» **GIVEN INSTRUCTION**: Update the entries that begin at the line containing "Click the pipeline" and stop after the line containing "Action: [x=174, y=44]", changing "pipeline" to "workflow" and keeping everything else the same. Return only those lines.

--- Begin MATERIAL PROVIDED ---

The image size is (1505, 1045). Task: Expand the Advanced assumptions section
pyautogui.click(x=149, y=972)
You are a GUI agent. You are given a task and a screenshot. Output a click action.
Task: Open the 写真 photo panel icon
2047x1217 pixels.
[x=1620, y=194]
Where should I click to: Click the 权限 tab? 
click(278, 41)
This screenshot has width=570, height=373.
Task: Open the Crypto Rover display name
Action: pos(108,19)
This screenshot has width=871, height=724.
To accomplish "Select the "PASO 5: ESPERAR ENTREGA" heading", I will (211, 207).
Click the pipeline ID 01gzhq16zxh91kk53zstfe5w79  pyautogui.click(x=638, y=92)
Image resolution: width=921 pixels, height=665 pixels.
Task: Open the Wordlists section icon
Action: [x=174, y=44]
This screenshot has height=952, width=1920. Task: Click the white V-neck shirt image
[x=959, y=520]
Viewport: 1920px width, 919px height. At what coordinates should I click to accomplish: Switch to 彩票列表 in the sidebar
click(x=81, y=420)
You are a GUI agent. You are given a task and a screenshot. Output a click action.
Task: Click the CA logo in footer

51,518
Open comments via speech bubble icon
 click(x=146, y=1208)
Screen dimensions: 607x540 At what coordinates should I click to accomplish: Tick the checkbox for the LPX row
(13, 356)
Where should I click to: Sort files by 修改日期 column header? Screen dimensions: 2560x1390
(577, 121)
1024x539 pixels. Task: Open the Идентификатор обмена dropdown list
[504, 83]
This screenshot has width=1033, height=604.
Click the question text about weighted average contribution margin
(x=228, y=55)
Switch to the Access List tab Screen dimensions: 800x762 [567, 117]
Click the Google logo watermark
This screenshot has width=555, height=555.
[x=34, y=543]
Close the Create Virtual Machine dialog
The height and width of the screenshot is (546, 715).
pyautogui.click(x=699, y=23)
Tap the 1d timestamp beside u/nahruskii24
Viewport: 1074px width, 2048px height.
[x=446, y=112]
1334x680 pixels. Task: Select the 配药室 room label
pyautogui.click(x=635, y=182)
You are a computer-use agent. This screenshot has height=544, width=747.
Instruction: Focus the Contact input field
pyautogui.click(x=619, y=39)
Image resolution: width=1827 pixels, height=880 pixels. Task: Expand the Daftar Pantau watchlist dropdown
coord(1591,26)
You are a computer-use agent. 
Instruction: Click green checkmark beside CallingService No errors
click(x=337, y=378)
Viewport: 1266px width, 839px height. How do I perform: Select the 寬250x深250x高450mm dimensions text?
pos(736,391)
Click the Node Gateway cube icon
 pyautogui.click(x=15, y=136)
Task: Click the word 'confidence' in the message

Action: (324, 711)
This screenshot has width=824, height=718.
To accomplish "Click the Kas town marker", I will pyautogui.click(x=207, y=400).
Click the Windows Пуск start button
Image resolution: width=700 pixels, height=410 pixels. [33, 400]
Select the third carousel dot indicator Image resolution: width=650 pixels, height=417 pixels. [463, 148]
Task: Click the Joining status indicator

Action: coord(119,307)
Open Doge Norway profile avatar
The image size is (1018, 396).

--- End MATERIAL PROVIDED ---

» **ANSWER TO THIS EXERCISE**:
Click the workflow ID 01gzhq16zxh91kk53zstfe5w79  pyautogui.click(x=638, y=92)
Image resolution: width=921 pixels, height=665 pixels.
Task: Open the Wordlists section icon
Action: [x=174, y=44]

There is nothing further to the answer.